C’est un tournant car les « chemises rouges » ont révélé aux Thaïlandais la division extrême de leur société. Entre riches et pauvres. Entre de vieilles élites conservatrices, monarchistes, financièrement privilégiées, et une paysannerie victime de l’industrialisation et de l’exode rural. Une nouvelle élite, ayant eu accès au capitalisme triomphant des années Thaksin, émerge par ailleurs, et, elle aussi, rejette les vieilles classes dirigeantes. Encore ces catégories sont-elles trop caricaturales pour décrire à quel point les fractures paraissent multiples et profondes. Et ces divisions, dont les Thaïlandais prennent conscience, leur font peur.
Politiquement, il y a deux manières de regarder la crise. Thaksin Shinawatra, le premier ministre le plus populaire que la Thaïlande ait connu, par ailleurs autoritaire et corrompu, a été injustement renversé, puis deux gouvernements pro-Thaksin ont été renversés par les « chemises jaunes » aujourd’hui au pouvoir. L’actuel gouvernement d’Abhisit Vejjajiva est donc illégitime, né d’intrigues de palais et de la volonté de l’armée. Ce qui est vrai. Dans l’autre camp, on explique que Thaksin, ex-premier ministre en exil suite à des condamnations pour corruption, en cavale entre Dubaï et le Monténégro, lève et finance une horde de dangereux paramilitaires et de manants peu au fait des subtilités de la politique, pour occuper le centre de la capitale et déstabiliser l’économie d’un pays qui n’aspire qu’à la paix et à la démocratie. Et ce n’est pas faux.
Mais les ressorts profonds de la crise sont ailleurs, dans l’évolution d’une société aux inégalités criantes ; dans la prise de conscience que nul, à part Thaksin, clament ses partisans, n’a jamais envisagé de meilleur partage des richesses ; et dans une fin de règne du roi qui ouvre la porte aux craintes les plus sombres.
Ce n’est pas un hasard si les acteurs du pouvoir thaïlandais ont fait preuve de modération face aux « rouges ». Ils savent que ces derniers bénéficient d’une popularité qui dépasse de loin les défavorisés, et séduisent aussi des fonctionnaires, des militaires, des policiers, des intellectuels et des entrepreneurs. Intervenir trop radicalement contre les « rouges » comportait le risque de se couper davantage d’une large frange de la société. Sans compter que l’attente de démocratie et de réduction des inégalités est souhaitée bien au-delà des cercles « rouges ».

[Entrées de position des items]
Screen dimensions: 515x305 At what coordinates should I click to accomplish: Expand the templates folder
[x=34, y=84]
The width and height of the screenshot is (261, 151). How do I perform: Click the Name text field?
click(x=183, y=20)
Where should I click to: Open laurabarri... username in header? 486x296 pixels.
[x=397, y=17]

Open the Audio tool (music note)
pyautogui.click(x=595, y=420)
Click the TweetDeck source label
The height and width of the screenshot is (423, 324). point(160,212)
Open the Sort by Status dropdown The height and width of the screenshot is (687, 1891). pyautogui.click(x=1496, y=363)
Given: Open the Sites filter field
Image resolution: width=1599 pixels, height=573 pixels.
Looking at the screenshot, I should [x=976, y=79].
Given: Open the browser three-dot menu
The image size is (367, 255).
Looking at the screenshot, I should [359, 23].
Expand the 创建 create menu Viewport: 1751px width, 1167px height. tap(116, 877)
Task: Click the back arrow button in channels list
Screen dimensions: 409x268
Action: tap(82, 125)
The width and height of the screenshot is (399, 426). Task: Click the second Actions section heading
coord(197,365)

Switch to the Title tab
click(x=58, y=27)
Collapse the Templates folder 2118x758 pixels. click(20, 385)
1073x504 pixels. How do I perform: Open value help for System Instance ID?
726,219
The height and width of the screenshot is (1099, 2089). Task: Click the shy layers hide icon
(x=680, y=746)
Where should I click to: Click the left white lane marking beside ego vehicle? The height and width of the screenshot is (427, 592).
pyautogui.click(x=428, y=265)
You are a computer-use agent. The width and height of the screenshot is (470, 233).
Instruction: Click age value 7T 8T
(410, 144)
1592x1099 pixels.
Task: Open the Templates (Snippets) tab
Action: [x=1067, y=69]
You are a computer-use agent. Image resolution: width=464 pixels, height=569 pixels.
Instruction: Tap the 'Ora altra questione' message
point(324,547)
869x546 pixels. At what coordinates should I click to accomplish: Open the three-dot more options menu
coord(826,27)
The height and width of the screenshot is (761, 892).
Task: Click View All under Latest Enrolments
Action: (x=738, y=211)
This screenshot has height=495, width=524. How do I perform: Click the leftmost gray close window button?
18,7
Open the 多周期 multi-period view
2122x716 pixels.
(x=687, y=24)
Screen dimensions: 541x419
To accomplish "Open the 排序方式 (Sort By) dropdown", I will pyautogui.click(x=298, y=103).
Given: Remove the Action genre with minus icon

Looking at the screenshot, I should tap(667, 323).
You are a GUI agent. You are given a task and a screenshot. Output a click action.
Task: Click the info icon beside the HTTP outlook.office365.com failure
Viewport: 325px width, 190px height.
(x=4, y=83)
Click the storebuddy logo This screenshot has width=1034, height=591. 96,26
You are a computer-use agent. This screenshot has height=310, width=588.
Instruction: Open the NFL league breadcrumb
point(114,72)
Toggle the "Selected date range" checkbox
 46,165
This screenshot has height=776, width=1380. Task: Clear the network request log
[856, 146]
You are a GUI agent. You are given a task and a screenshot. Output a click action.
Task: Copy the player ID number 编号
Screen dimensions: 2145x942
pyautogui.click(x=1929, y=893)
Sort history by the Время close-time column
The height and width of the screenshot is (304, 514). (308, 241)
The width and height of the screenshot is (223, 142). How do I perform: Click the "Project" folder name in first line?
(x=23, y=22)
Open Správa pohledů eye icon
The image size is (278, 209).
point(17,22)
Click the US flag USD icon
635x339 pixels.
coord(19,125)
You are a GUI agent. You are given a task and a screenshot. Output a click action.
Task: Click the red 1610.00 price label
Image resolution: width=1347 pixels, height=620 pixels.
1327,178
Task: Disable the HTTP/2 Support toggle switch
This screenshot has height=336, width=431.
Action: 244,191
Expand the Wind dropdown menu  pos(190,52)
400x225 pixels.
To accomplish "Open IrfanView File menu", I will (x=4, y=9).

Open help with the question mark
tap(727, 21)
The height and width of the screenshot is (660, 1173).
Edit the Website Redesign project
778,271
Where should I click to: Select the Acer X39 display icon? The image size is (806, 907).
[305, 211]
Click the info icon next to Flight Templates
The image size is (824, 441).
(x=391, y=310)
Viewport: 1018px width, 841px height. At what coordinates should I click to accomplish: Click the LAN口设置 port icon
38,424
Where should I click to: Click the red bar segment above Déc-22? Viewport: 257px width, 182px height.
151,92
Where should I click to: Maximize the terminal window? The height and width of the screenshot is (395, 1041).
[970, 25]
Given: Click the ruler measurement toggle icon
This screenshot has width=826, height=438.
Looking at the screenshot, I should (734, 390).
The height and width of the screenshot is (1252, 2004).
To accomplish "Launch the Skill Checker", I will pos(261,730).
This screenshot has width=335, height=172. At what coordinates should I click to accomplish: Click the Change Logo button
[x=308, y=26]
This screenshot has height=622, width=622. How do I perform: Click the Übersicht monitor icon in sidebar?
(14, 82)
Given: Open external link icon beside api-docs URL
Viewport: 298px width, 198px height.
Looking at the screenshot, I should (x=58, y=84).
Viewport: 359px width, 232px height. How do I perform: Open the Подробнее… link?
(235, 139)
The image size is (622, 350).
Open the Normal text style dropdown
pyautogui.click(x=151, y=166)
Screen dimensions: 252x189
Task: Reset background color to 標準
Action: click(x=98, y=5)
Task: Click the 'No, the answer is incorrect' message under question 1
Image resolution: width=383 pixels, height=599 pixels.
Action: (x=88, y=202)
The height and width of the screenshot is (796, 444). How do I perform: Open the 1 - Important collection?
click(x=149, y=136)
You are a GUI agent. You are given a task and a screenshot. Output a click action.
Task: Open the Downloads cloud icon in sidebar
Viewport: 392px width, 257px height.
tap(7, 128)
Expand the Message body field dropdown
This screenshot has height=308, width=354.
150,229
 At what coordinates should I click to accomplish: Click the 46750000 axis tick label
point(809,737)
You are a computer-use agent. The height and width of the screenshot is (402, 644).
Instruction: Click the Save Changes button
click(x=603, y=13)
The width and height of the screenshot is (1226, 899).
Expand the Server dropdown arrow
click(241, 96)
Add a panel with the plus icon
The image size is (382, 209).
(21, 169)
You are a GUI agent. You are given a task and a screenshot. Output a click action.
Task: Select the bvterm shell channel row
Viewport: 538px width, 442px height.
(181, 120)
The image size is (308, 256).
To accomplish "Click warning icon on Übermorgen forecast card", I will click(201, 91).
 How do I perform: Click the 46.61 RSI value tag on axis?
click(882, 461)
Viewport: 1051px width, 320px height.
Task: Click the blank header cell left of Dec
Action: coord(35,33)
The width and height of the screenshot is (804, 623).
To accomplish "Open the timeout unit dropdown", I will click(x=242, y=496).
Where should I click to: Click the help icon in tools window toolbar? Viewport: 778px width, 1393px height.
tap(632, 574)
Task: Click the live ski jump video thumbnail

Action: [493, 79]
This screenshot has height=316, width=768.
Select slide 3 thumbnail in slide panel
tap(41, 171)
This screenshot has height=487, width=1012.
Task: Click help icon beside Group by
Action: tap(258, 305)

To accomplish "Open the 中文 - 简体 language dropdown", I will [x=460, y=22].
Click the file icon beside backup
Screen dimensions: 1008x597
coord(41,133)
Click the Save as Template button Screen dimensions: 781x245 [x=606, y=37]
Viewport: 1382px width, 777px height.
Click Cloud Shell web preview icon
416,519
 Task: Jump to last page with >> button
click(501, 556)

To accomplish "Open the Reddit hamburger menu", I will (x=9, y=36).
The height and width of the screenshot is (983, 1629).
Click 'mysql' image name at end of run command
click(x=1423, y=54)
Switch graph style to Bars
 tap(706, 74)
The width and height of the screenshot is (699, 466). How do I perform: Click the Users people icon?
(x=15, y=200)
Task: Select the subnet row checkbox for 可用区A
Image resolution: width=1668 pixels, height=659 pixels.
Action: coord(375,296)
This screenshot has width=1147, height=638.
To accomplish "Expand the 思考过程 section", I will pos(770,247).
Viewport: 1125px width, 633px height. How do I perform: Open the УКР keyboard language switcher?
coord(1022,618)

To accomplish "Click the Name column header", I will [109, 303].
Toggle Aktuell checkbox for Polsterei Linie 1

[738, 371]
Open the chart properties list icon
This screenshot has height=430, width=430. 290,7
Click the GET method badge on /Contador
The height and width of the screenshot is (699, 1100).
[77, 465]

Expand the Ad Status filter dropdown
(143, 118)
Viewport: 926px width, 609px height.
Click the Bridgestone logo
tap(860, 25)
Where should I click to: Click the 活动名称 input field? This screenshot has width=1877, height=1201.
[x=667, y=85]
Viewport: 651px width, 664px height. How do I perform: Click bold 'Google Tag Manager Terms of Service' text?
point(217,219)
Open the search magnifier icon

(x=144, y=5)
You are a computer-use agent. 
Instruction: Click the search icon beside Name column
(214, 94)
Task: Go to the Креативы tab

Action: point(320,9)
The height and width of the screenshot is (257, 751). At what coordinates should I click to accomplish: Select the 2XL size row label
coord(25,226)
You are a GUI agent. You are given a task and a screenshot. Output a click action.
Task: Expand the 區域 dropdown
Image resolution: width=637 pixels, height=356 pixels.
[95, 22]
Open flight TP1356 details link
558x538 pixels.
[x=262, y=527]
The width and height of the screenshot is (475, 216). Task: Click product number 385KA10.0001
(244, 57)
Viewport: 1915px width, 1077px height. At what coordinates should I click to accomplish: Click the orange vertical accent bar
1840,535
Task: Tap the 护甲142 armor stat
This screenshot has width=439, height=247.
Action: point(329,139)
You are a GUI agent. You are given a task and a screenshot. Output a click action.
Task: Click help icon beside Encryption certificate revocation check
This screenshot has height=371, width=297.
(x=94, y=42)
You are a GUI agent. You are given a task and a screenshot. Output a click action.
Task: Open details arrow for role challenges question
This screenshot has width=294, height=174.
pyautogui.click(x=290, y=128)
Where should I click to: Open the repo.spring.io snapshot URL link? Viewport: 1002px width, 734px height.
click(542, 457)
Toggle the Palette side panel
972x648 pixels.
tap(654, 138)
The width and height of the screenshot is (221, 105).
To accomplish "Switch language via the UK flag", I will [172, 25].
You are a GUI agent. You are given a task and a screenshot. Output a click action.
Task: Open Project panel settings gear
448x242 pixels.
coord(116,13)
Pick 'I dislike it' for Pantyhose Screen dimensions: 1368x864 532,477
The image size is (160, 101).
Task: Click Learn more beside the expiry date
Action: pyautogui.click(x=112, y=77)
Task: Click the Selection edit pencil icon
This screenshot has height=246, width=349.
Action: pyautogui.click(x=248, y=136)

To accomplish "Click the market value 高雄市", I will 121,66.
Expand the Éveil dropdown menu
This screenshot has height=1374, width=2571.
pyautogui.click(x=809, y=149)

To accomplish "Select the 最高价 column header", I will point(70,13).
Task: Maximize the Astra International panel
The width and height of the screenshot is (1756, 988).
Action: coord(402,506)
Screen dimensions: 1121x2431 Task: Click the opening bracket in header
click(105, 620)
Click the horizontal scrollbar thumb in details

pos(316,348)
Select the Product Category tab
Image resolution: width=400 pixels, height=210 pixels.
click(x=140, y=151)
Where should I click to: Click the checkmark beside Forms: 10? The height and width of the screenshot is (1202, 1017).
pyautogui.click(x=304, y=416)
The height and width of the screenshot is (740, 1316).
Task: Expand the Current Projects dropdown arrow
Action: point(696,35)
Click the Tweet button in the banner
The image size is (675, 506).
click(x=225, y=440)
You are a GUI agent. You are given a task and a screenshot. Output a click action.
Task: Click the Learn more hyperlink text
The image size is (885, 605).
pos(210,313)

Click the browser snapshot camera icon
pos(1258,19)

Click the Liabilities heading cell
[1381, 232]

Énoncé A: Recopiez le passage de l'extrait sur la crise thaïlandaise compris entre « C’est un tournant » et « leur font peur. », ces deux bornes incluses.
Énoncé B: Dressez la liste des catégories de personnes que, selon l'extrait sur la crise thaïlandaise, les « rouges » séduisent au-delà des défavorisés.
Énoncé C: Prolongez l'extrait sur la crise thaïlandaise au-delà de sa dernière phrase.

Réponse attendue A:
C’est un tournant car les « chemises rouges » ont révélé aux Thaïlandais la division extrême de leur société. Entre riches et pauvres. Entre de vieilles élites conservatrices, monarchistes, financièrement privilégiées, et une paysannerie victime de l’industrialisation et de l’exode rural. Une nouvelle élite, ayant eu accès au capitalisme triomphant des années Thaksin, émerge par ailleurs, et, elle aussi, rejette les vieilles classes dirigeantes. Encore ces catégories sont-elles trop caricaturales pour décrire à quel point les fractures paraissent multiples et profondes. Et ces divisions, dont les Thaïlandais prennent conscience, leur font peur.

Réponse attendue B: Fonctionnaires, militaires, policiers, intellectuels, entrepreneurs.

Réponse attendue C:
Le premier ministre, Abhisit Vejjajiva, a géré la crise, reclus dans un camp militaire, avec prudence. Mais avait-il le choix ? L’armée et la police lui auraient-elles obéi en cas d’ordre plus radical ? Le chef de l’armée, le général Anupong Paojinda, a appelé à un accord politique, et prévenu qu’il se refusait à utiliser la force contre les « rouges ». Mais, outre qu’il achève son mandat en septembre et ne souhaitait pas partir sur un coup d’Etat ou un carnage, avait-il une autre option ? Un coup de force militaire n’aurait-il pas signé un divorce historique entre les Thaïlandais et leur armée ? Le roi Bhumibol Adulyadej, enfin, est resté silencieux. Il n’a pas, comme en 1992, fait s’agenouiller et ramper les protagonistes de la crise devant le trône. Mais - question taboue au royaume de Siam - aurait-il, cette fois, été obéi ? Certains en doutent.
Cette crise, au-delà des revendications politiques et sociales, est aussi une manifestation d’une fin de règne. Sans même présager de la difficulté pour le prince héritier Maha Vajiralongkorn de succéder à un père qui aura régné plus de six décennies avec un statut égal à celui d’un dieu, la question est : quelle Thaïlande après Bhumibol ? Même les monarchistes les plus fervents s’interrogent. Le système reposant sur un roi vénéré, entouré d’un conseil privé composé de fidèles généraux (dirigé depuis 1998 par le puissant et habile Prem Tinsulanonda) et d’une armée qui contrôle ou influence les gouvernements avant de leur obéir, semble peu compatible avec la quête de démocratie des Thaïlandais.
Le fait que la famille royale soit l’une des premières fortunes de la planète, dans un pays où les défavorisés sont oubliés, commence aussi à être critiqué.
Si guerre de succession il y a, c’est donc celle d’un système. Thaksin n’a pas été renversé uniquement parce qu’il était corrompu, ou parce qu’il déplaisait au roi, à Prem et à l’armée, mais parce que son autorité et son insolente popularité mettaient en péril l’édifice. Parce qu’il a fait entrevoir aux défavorisés qu’ils avaient des droits, à commencer par celui d’avoir un gouvernement se préoccupant d’eux, et aux urbains qu’ils pouvaient prétendre être l’élite de demain.
Les slogans « Thaksin président », murmurés par des « rouges » eux-mêmes effrayés par une telle audace, ne sont pas rares. Cela ne signifie pas que le peuple veuille échanger la monarchie pour une république, mais cela montre que la soif de changement ne concerne pas que la politique économique et sociale.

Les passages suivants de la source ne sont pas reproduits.